▸ **O QUE FAZER**:
A. Responda, com base no texto sobre capitalismo consciente:
(i) Em que cidade e em quais dias acontecerá a primeira Conferência Latino-Americana sobre o Capitalismo Consciente?
(ii) Com quantas empresas foi realizado o estudo "Empresas Humanizadas Brasil"?
(iii) Quem é o CEO da Gerdau mencionado entre os palestrantes?
B. Extraia do texto sobre capitalismo consciente o trecho que começa nas palavras "Hugo Bethlem: Capitalismo" e termina logo após "o seu propósito.", copiando-o fielmente.

Colocar em primeiro lugar os stakeholders em vez do lucro vai contra a lógica do mercado, mas a longo prazo gera resultados mais sustentáveis e sociais. Hugo Bethlem, diretor geral do Instituto Capitalismo Consciente Brasil, defende a mudança de paradigma para um sistema que gere riqueza e, ao mesmo tempo, tire as pessoas da pobreza e eleve a dignidade humana – conhecido como capitalismo consciente. O tema será discutido na primeira Conferência Latino-Americana sobre o Capitalismo Consciente, que vai acontecer em São Paulo, nos dias 19 e 20 de março.
Segundo Bethlem, aplicar o capitalismo consciente pode ser dificultado pelas pressões externas em um sistema que preza pelo lucro a curto prazo, para agradar acionistas e conquistar metas. No entanto, qualquer tipo de empresa pode adotar o novo modelo e a mudança deve partir de um líder. “As empresas que praticam os pilares do capitalismo consciente geram muito mais retorno para os seus acionistas e são muito mais admiradas pelos seus clientes do que as que não praticam”, explica.
Para provar isso, durante a Conferência, será divulgado, além de uma seleção de startups reconhecidas pelo seu propósito consciente, o estudo “Empresas Humanizadas Brasil”, realizado com 22 empresas que apresentaram crescimento 6 vezes maior do que média de mil empresas brasileiras.
O evento contará com 48 palestras, que abordarão exemplos, troca de experiências e exercícios práticos, pensadas para uma audiência ampla, de empreendedores a estudantes, com a expectativa de receber um público de 500 participantes. Entre os palestrantes estão Raj Sisodia, cofundador do movimento Capitalismo Consciente; Alexander McCobin, CEO do Conscious Capitalism; Alexandre Costa, fundador e CEO da Cacau Show; Luiza Helena Trajano, presidente do conselho da Magazine Luiza; e Hugo Bethlem, diretor geral do Instituto Capitalismo Consciente Brasil.
Leia abaixo à conversa com Hugo Bethlem.
Época NEGÓCIOS: Quem se interessa mais por esse modelo de capitalismo?
Hugo Bethlem: Capitalismo consciente é um jornada em que o líder precisa ter vontade de mudar. Enquanto o líder não despertar a necessidade de mudança, a empresa não vai despertar para a dela. Por causa das novas gerações, as startups chegam com mais vontade de começar certo. Empresas de 50 e 70 anos nasceram dessa maneira também, já tiveram esse propósito de um indivíduo querer cuidar da dor de muitos, só que foram ao longo do tempo perdendo sua trajetória, mas é possível reverter. Um dos nossos palestrantes é Gustavo Werneck, CEO da Gerdau, empresa centenária, e a gestão dele parou para redefinir o seu propósito.

▸ **TRECHOS DOS REGISTROS**:
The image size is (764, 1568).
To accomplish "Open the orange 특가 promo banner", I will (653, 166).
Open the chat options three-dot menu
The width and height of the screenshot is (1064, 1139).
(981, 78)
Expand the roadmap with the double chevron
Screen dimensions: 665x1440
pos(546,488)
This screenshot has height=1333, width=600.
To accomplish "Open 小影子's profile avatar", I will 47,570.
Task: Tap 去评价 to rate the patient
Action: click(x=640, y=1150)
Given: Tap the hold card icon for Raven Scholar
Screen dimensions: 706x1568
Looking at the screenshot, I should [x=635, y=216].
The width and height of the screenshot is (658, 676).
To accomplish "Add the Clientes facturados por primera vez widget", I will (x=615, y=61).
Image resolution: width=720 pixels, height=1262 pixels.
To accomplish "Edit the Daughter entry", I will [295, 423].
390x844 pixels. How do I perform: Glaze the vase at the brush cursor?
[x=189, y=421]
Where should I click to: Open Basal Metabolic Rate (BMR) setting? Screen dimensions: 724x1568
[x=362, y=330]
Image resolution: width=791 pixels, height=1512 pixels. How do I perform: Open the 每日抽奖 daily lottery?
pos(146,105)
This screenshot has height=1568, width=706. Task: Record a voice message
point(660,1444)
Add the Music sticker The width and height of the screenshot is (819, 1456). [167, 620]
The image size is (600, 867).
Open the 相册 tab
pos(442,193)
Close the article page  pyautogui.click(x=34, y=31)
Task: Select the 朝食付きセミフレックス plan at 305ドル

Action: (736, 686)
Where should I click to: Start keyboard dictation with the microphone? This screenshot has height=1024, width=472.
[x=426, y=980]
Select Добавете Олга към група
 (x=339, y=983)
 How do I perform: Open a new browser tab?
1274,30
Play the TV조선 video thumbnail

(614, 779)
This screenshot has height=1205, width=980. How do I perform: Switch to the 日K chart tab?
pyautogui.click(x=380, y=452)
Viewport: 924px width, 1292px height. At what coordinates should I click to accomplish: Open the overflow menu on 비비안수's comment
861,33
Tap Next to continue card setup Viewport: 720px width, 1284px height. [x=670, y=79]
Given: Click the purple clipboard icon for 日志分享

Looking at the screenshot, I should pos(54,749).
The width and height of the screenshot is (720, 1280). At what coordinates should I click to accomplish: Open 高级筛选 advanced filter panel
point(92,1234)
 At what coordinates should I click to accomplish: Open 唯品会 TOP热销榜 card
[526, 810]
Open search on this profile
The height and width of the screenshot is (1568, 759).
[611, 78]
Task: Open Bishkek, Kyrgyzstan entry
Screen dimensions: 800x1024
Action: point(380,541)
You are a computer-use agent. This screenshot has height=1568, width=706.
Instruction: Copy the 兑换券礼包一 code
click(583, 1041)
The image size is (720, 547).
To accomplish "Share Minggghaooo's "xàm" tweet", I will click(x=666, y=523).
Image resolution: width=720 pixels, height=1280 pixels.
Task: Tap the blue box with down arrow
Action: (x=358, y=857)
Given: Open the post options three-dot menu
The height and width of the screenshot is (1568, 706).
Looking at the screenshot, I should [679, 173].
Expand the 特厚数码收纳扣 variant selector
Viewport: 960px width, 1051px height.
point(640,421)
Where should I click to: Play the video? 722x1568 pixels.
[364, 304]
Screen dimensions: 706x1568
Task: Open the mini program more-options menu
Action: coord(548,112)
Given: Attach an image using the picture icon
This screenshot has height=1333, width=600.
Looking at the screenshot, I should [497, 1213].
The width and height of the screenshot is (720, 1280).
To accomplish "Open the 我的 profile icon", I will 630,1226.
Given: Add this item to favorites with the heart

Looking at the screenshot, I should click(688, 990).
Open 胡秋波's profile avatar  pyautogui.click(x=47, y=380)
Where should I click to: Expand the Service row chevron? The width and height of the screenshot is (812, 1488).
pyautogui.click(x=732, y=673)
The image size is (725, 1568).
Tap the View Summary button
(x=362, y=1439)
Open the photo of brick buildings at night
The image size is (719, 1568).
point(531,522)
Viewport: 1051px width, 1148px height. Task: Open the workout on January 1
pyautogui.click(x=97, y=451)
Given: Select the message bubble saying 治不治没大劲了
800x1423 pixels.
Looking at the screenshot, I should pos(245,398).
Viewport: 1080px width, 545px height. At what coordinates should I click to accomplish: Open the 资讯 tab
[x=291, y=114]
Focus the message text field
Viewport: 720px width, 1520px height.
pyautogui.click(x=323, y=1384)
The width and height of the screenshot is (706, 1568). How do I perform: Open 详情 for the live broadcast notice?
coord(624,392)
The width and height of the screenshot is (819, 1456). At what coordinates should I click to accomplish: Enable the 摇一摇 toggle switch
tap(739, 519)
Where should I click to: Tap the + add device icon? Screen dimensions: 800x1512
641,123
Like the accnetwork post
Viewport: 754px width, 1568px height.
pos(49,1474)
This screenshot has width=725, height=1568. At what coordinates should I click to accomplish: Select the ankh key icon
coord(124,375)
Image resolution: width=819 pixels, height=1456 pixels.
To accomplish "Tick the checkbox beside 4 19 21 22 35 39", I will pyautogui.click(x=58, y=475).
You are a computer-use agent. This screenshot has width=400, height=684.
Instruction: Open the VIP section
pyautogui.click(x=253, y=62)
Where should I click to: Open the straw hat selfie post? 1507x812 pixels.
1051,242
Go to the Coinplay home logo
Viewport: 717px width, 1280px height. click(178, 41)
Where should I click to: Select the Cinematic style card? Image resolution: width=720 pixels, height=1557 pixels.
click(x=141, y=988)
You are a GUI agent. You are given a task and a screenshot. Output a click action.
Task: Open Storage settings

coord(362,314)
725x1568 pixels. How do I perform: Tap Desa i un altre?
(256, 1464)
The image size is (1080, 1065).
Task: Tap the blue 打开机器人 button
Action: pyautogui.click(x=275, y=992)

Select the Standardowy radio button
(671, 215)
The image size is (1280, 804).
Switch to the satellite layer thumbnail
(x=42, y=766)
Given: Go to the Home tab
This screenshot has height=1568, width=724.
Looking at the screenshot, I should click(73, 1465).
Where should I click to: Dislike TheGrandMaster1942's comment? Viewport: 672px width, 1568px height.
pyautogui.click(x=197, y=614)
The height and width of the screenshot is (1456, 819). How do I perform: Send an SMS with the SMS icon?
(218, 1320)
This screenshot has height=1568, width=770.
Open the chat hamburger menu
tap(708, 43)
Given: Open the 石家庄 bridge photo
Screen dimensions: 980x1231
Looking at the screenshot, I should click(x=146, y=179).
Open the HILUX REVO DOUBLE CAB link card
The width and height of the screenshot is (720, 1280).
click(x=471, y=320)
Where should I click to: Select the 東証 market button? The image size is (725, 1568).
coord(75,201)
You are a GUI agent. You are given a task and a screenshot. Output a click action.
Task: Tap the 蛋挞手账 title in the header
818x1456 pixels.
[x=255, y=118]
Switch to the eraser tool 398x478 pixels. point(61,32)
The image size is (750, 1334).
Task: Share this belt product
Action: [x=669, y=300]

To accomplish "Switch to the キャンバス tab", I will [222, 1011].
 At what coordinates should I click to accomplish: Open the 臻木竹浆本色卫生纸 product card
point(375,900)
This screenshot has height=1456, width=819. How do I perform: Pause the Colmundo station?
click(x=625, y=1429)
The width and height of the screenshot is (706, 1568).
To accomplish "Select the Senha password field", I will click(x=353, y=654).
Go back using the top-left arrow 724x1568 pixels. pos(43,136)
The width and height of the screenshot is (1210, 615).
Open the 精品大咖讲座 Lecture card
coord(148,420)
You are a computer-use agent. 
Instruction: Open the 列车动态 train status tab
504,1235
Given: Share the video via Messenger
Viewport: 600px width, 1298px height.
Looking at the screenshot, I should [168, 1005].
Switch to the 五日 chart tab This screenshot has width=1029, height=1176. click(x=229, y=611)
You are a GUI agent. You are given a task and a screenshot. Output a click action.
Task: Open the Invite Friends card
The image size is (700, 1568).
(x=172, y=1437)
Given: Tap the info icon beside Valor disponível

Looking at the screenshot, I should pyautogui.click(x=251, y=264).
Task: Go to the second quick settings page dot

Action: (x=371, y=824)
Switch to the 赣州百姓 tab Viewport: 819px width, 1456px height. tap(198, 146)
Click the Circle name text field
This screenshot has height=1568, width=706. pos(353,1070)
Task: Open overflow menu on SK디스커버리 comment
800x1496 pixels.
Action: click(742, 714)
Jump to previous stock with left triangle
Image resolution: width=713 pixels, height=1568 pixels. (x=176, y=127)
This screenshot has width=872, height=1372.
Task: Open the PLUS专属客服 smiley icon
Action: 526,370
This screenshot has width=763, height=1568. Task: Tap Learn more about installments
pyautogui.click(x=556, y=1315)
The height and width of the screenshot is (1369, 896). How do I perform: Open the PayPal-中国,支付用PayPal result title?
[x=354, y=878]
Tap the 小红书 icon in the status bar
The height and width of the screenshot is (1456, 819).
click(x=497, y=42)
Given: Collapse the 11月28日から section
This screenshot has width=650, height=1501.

▸ **RESPOSTAS**:
A.
(i) Em São Paulo, nos dias 19 e 20 de março.
(ii) Com 22 empresas.
(iii) Gustavo Werneck.

B.
Hugo Bethlem: Capitalismo consciente é um jornada em que o líder precisa ter vontade de mudar. Enquanto o líder não despertar a necessidade de mudança, a empresa não vai despertar para a dela. Por causa das novas gerações, as startups chegam com mais vontade de começar certo. Empresas de 50 e 70 anos nasceram dessa maneira também, já tiveram esse propósito de um indivíduo querer cuidar da dor de muitos, só que foram ao longo do tempo perdendo sua trajetória, mas é possível reverter. Um dos nossos palestrantes é Gustavo Werneck, CEO da Gerdau, empresa centenária, e a gestão dele parou para redefinir o seu propósito.